Stored data entries —
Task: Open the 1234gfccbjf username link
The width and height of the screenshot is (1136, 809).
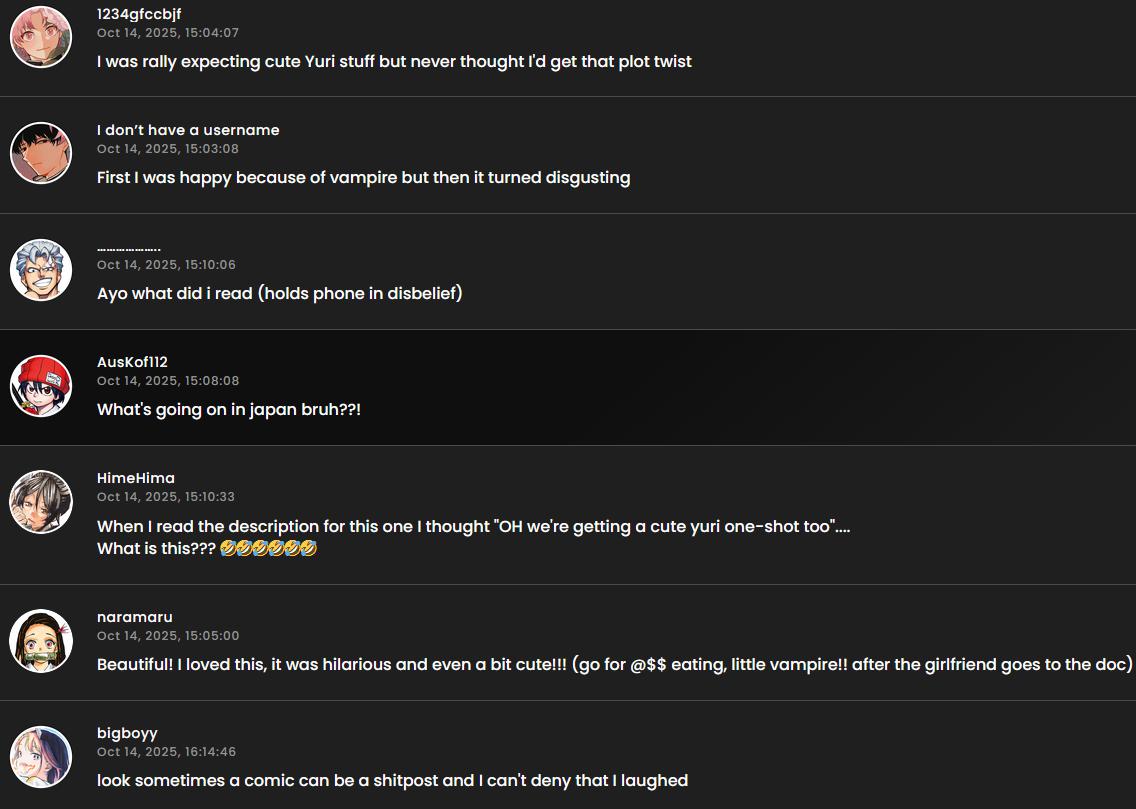Action: (139, 14)
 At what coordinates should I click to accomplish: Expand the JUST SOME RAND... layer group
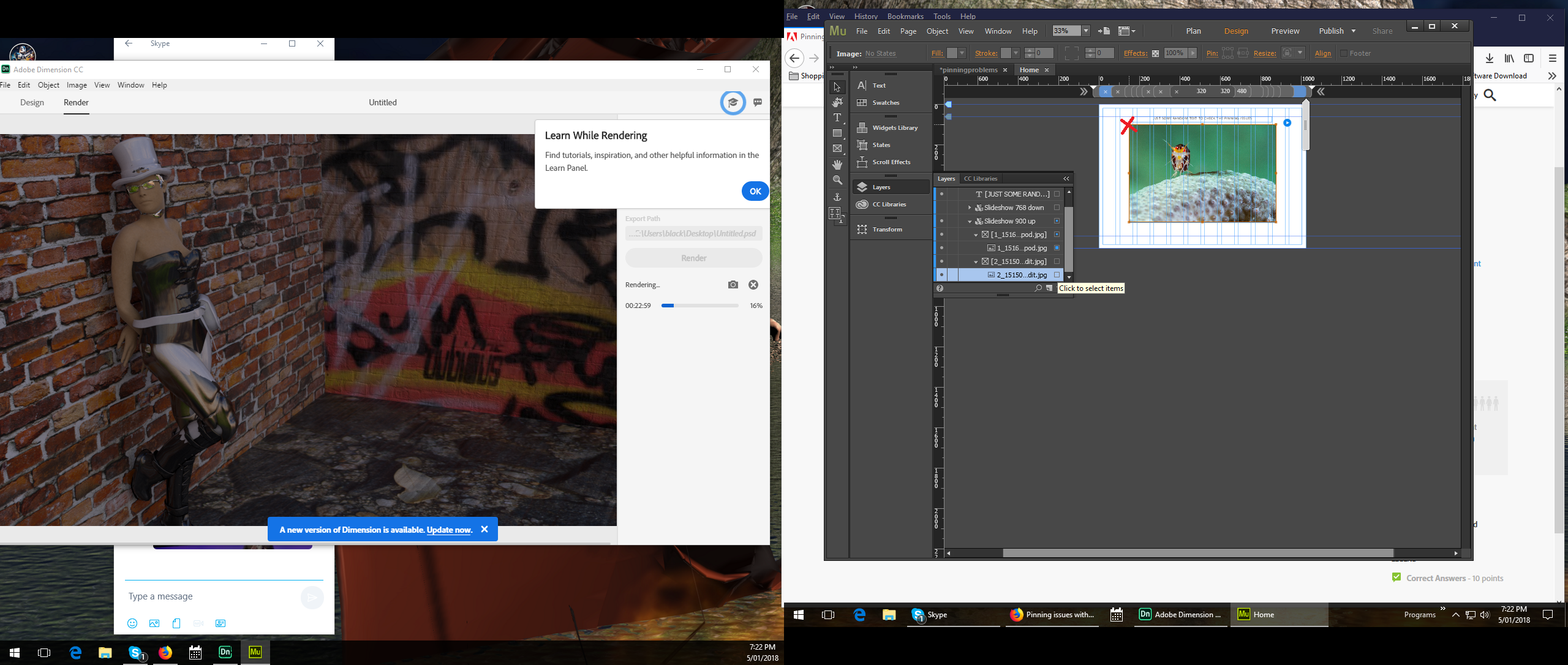968,194
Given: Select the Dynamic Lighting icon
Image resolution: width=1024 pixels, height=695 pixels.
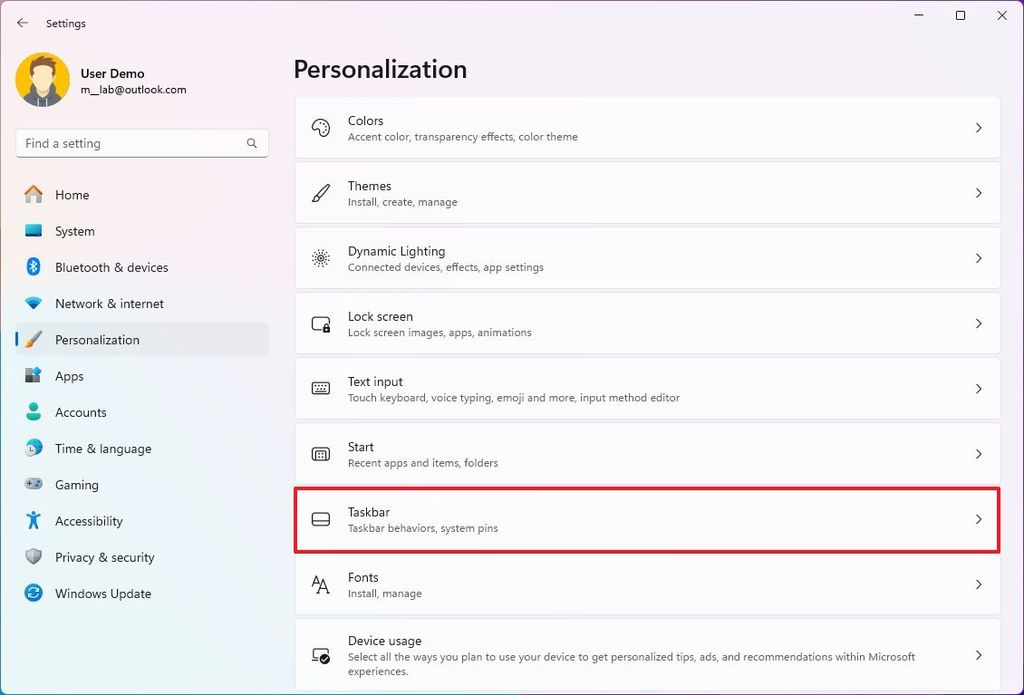Looking at the screenshot, I should tap(320, 258).
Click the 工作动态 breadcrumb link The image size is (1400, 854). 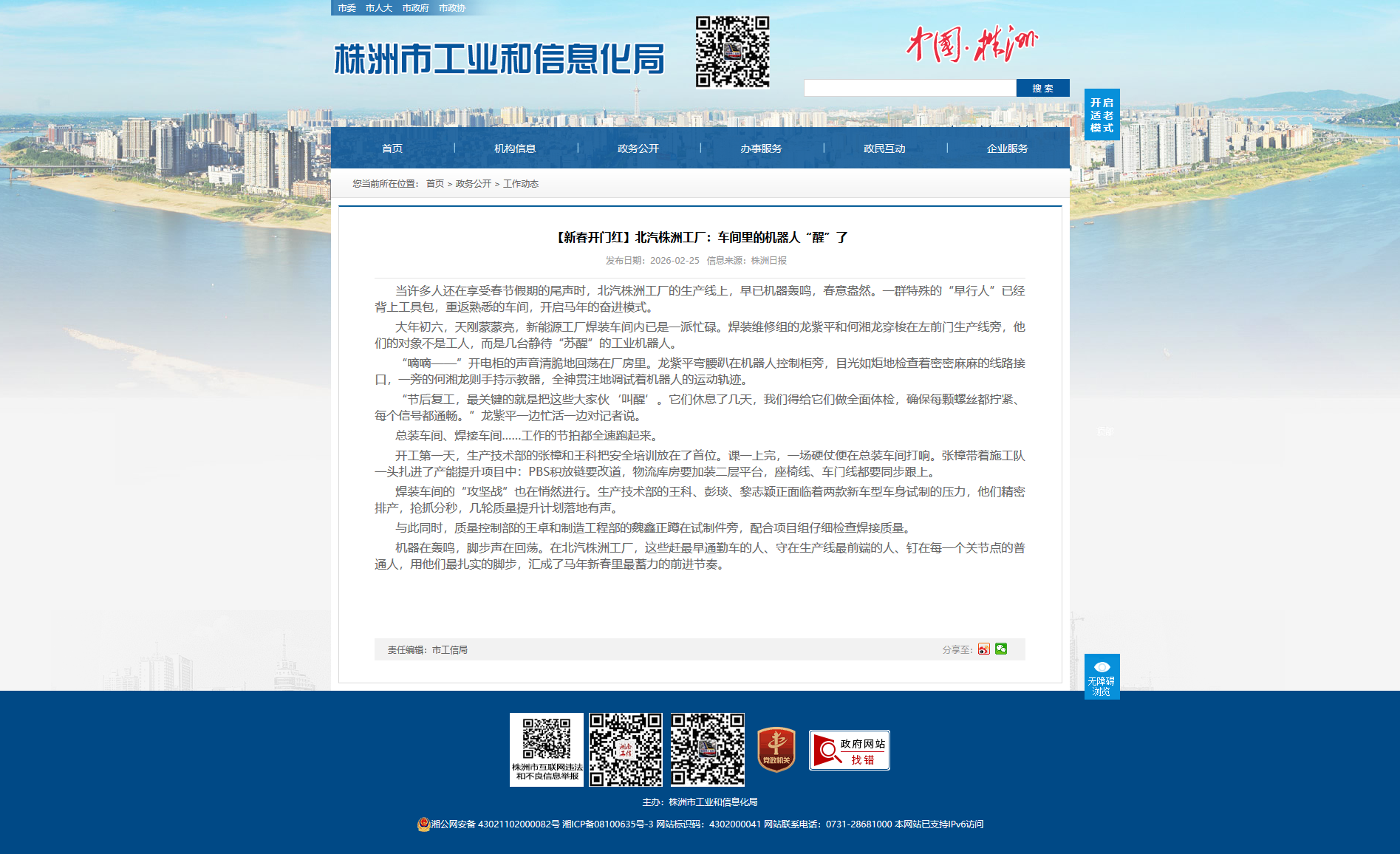click(x=521, y=184)
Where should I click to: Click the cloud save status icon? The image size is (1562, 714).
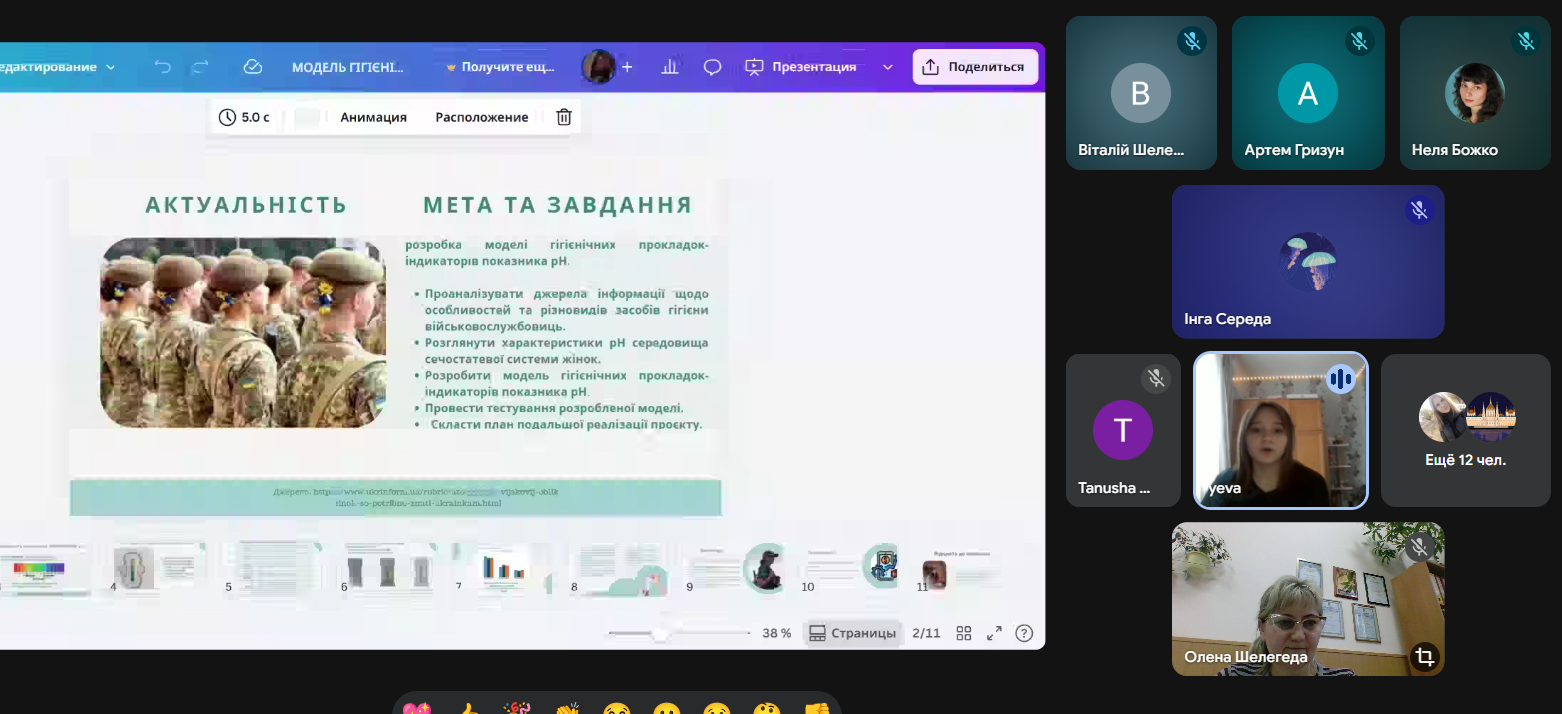click(253, 67)
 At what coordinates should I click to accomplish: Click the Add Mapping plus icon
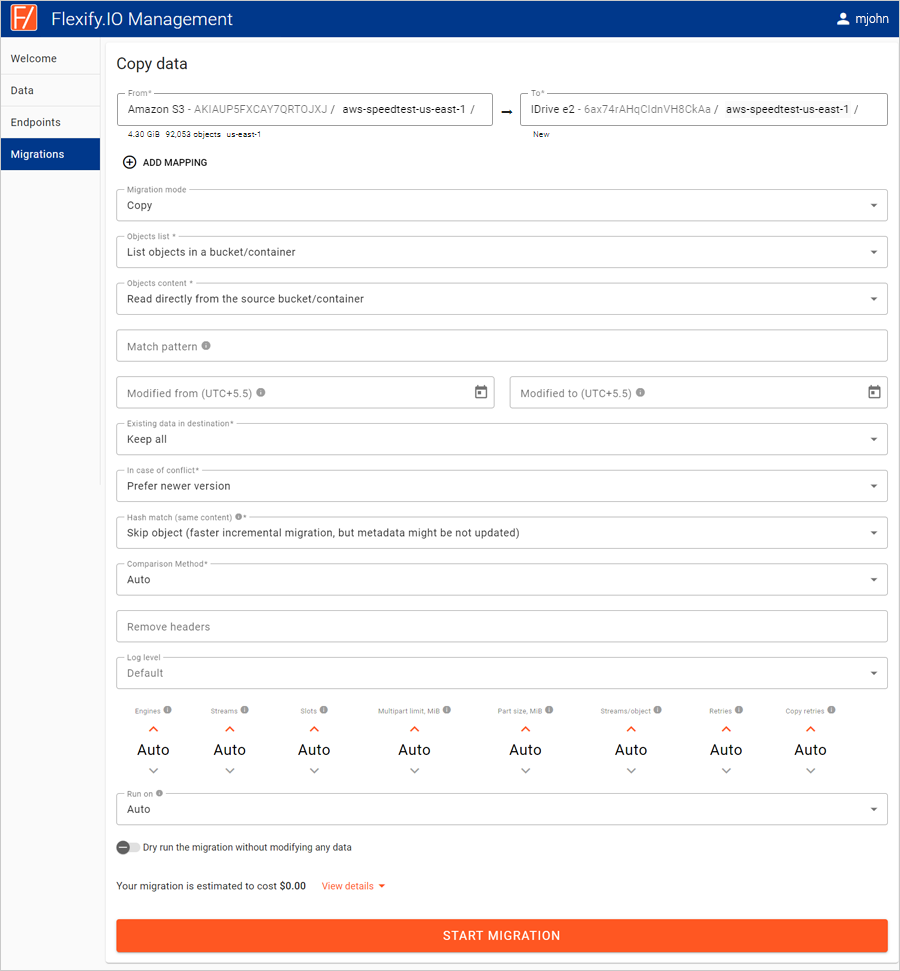(x=129, y=162)
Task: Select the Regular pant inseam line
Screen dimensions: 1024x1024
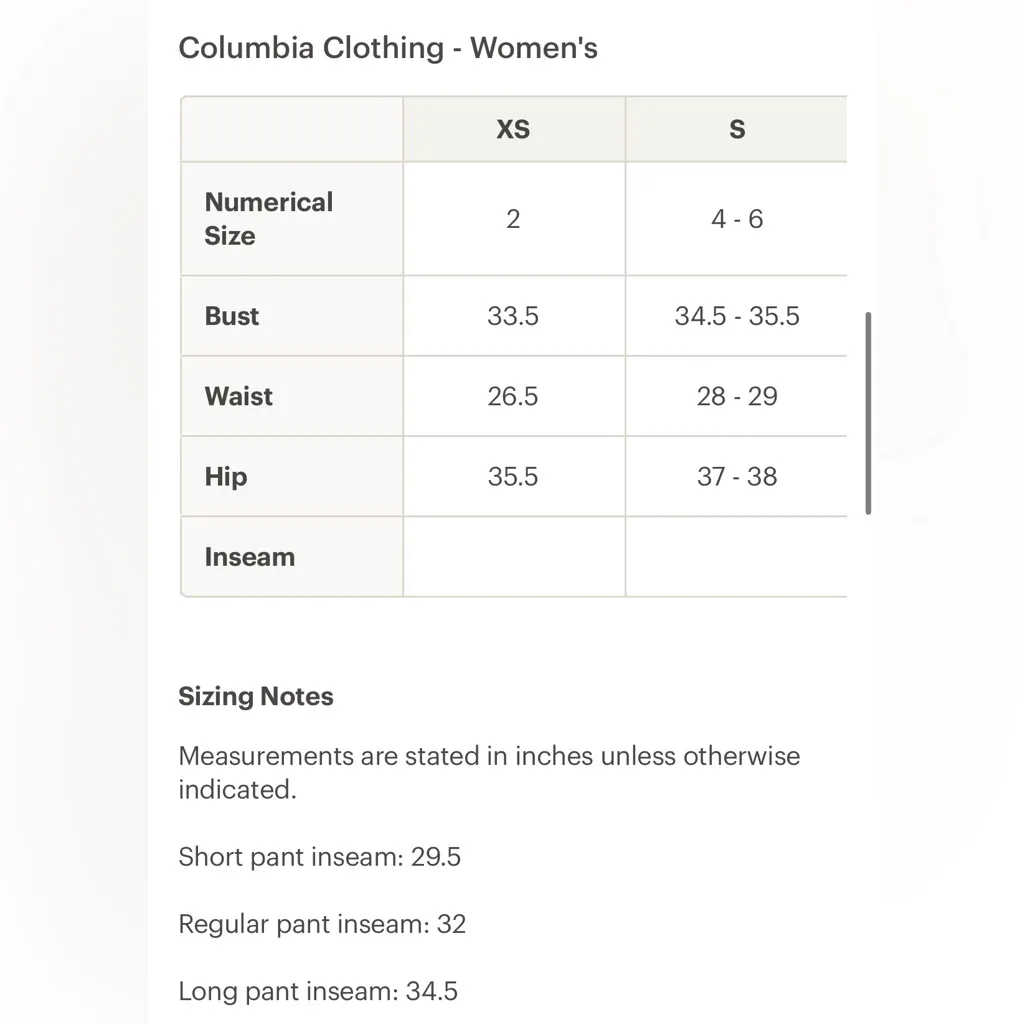Action: [322, 924]
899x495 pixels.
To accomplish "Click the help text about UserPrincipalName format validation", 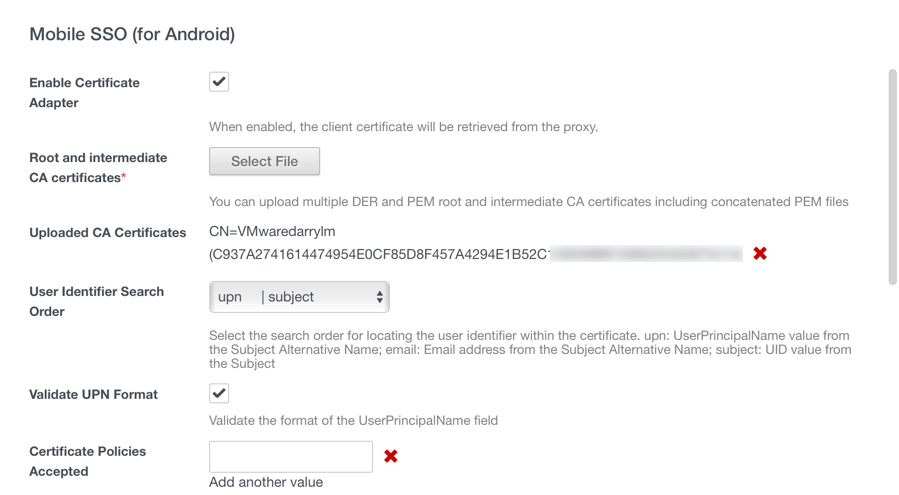I will pyautogui.click(x=353, y=420).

BRIEF — Your task is to find every line above containing the word "Select" and copy it.

RESPONSE AREA —
Given: Select the Dynamic Lighting icon
Task: Select the Regular pant inseam line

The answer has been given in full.